=== Exercise ===
Your output should be the lines from the start of the data through the line containing "Given: Open 聊天室 from navigation bar", exactly and nothing more.

=== Dataset records ===
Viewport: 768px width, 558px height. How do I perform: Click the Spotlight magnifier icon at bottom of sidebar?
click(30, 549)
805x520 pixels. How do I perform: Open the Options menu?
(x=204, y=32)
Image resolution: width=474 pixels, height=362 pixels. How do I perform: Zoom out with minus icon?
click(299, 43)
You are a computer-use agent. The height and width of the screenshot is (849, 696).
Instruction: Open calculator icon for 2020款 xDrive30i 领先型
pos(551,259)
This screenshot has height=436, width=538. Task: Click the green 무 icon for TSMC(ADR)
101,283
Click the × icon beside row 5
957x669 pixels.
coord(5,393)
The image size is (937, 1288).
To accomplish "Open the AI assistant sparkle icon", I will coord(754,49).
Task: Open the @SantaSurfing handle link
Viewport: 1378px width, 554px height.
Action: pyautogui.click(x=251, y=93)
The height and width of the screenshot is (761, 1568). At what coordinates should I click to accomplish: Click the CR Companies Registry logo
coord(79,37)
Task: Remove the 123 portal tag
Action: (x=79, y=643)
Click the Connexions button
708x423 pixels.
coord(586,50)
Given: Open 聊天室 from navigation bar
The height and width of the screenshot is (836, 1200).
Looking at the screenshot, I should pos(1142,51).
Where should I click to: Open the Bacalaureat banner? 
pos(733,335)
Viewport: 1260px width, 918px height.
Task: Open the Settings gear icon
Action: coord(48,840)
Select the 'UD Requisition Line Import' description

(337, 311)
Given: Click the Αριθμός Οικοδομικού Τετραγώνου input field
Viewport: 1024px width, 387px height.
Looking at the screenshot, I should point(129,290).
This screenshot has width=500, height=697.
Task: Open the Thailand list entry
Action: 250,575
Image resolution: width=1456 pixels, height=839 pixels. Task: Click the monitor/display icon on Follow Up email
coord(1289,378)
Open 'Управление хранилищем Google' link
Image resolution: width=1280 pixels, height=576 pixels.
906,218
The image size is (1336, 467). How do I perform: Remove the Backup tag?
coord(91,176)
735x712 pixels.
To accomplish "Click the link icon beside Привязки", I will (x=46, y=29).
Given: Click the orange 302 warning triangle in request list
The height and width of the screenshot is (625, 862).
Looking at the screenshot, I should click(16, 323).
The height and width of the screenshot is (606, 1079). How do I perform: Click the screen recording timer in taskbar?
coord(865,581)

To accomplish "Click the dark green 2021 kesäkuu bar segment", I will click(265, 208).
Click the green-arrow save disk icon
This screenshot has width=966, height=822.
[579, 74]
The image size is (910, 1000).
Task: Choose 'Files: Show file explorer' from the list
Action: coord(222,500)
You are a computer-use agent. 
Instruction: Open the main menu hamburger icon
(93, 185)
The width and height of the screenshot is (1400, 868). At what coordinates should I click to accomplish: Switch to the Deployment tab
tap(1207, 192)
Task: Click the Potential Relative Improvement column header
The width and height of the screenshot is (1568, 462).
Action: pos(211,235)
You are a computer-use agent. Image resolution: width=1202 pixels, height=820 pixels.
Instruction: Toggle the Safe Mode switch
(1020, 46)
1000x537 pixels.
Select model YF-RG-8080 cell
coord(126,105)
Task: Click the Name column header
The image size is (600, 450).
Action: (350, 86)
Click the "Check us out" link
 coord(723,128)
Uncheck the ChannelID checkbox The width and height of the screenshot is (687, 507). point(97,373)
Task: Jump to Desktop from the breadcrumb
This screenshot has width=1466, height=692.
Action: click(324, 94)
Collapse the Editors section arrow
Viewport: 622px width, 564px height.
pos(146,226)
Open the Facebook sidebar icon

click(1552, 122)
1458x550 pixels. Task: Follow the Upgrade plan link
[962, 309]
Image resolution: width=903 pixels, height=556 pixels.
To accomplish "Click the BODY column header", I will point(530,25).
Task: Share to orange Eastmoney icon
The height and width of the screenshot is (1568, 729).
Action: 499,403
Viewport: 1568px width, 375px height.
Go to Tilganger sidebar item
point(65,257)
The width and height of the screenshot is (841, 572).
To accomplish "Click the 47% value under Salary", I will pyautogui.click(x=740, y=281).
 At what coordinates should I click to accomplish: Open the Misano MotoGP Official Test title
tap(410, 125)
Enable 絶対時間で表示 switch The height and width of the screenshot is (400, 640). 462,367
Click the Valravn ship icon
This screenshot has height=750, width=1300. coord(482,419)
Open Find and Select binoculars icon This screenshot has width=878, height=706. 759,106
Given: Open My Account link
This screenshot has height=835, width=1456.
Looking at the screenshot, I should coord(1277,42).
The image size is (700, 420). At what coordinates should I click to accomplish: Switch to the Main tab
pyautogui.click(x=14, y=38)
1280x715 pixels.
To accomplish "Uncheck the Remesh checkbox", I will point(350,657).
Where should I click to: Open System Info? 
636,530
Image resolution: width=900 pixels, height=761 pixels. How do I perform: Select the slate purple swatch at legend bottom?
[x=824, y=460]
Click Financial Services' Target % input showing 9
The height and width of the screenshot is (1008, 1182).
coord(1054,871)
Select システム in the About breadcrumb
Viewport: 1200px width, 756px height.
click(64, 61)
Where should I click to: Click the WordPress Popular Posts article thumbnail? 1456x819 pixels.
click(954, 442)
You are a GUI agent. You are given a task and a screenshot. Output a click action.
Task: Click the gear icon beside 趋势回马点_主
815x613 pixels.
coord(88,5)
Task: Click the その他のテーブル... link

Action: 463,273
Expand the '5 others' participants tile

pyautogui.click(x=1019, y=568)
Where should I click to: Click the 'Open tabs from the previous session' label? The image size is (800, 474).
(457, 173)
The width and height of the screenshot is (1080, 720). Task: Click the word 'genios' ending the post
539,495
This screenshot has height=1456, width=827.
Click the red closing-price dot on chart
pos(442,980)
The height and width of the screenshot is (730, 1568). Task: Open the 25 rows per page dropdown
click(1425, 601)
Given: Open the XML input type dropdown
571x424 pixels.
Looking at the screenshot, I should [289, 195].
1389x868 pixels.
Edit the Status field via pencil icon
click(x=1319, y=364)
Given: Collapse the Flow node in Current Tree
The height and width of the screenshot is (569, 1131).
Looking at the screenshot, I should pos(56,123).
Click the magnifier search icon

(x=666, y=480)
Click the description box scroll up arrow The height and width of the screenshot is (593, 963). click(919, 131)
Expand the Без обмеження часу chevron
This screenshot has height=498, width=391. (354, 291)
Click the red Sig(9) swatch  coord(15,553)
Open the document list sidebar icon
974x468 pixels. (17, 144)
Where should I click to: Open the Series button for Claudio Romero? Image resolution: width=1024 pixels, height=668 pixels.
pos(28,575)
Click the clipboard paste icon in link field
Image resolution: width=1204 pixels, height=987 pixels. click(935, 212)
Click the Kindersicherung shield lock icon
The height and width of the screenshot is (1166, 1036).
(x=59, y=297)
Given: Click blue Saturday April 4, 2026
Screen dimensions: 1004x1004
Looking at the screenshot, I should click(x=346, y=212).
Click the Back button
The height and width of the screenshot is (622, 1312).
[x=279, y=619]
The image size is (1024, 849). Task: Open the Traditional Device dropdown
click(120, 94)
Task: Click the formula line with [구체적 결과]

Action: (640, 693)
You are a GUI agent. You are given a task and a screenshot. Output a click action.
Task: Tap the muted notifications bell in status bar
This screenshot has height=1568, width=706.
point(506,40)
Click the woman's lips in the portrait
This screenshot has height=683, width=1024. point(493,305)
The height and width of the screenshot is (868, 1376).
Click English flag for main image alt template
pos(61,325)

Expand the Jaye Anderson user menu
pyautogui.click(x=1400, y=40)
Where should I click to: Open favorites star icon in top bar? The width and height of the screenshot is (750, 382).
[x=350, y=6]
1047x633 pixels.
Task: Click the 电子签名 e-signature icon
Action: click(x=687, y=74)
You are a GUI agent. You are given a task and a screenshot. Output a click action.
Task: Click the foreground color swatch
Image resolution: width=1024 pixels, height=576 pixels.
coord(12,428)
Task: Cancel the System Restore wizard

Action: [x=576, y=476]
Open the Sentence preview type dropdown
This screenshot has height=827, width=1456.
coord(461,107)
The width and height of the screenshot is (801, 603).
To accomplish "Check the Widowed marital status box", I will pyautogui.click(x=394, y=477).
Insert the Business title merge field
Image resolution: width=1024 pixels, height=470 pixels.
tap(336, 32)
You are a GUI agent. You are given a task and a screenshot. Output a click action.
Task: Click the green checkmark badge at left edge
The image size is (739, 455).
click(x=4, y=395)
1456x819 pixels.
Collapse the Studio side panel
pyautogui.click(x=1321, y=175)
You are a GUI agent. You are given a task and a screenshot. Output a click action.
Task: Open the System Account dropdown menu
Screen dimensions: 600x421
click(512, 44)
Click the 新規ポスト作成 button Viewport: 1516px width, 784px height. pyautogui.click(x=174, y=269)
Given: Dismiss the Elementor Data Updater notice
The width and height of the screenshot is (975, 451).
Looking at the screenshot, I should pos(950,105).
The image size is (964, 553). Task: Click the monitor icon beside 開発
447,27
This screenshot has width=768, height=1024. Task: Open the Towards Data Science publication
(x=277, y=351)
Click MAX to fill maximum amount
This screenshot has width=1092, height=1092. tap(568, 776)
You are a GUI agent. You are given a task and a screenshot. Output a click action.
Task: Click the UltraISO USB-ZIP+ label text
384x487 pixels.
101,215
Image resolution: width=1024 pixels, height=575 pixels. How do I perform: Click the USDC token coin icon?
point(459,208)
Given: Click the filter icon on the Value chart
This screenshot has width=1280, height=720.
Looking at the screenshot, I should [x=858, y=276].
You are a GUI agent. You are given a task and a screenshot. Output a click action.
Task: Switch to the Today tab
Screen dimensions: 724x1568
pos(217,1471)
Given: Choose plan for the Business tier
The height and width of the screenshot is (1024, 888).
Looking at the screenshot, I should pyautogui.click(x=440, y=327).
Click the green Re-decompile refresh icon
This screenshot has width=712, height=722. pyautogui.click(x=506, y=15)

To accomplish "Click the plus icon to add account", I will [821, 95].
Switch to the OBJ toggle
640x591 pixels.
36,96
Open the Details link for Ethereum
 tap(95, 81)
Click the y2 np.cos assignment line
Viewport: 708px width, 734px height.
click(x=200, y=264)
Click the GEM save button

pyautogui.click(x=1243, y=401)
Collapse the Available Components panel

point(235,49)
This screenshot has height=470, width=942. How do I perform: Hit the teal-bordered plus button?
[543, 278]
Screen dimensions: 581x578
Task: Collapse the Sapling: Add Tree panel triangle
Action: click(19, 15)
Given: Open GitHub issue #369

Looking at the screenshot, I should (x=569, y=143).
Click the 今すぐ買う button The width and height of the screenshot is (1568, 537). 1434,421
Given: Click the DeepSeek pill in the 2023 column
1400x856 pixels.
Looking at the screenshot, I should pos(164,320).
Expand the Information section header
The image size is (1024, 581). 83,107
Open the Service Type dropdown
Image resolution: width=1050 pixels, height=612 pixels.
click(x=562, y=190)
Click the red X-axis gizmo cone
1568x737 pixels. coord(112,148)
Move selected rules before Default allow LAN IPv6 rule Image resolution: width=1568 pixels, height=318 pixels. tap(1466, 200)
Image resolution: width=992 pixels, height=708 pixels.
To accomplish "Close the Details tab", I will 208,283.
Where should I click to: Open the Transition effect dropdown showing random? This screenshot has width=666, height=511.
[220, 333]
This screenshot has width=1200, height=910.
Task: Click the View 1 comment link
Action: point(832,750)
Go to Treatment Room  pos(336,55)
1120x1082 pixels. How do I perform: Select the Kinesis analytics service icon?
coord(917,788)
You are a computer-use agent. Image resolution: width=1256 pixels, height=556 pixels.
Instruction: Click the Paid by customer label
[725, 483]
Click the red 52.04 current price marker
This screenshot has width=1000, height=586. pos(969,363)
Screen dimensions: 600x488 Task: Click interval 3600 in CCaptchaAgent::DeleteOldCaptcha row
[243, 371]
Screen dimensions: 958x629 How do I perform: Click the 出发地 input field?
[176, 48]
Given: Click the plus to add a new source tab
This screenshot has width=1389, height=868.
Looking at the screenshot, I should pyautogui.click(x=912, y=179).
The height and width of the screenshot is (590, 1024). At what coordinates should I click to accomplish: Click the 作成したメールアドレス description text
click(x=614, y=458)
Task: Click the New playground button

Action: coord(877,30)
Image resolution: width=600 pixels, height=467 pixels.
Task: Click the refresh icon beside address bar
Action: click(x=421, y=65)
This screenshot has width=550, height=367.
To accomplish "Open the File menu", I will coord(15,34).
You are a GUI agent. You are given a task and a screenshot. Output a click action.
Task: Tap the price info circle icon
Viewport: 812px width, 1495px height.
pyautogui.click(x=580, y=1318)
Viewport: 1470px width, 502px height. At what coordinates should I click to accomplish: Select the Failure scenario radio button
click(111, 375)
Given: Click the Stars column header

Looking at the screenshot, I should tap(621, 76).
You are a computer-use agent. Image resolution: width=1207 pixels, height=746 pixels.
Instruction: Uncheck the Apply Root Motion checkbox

=== Task solution ===
Viewport: 768px width, 558px height. How do I perform: Click the Spotlight magnifier icon at bottom of sidebar?
click(30, 549)
805x520 pixels. How do I perform: Open the Options menu?
(x=204, y=32)
Image resolution: width=474 pixels, height=362 pixels. How do I perform: Zoom out with minus icon?
click(299, 43)
You are a computer-use agent. The height and width of the screenshot is (849, 696).
Instruction: Open calculator icon for 2020款 xDrive30i 领先型
pos(551,259)
This screenshot has height=436, width=538. Task: Click the green 무 icon for TSMC(ADR)
101,283
Click the × icon beside row 5
957x669 pixels.
coord(5,393)
The image size is (937, 1288).
To accomplish "Open the AI assistant sparkle icon", I will coord(754,49).
Task: Open the @SantaSurfing handle link
Viewport: 1378px width, 554px height.
Action: pyautogui.click(x=251, y=93)
The height and width of the screenshot is (761, 1568). At what coordinates should I click to accomplish: Click the CR Companies Registry logo
coord(79,37)
Task: Remove the 123 portal tag
Action: (x=79, y=643)
Click the Connexions button
708x423 pixels.
coord(586,50)
Given: Open 聊天室 from navigation bar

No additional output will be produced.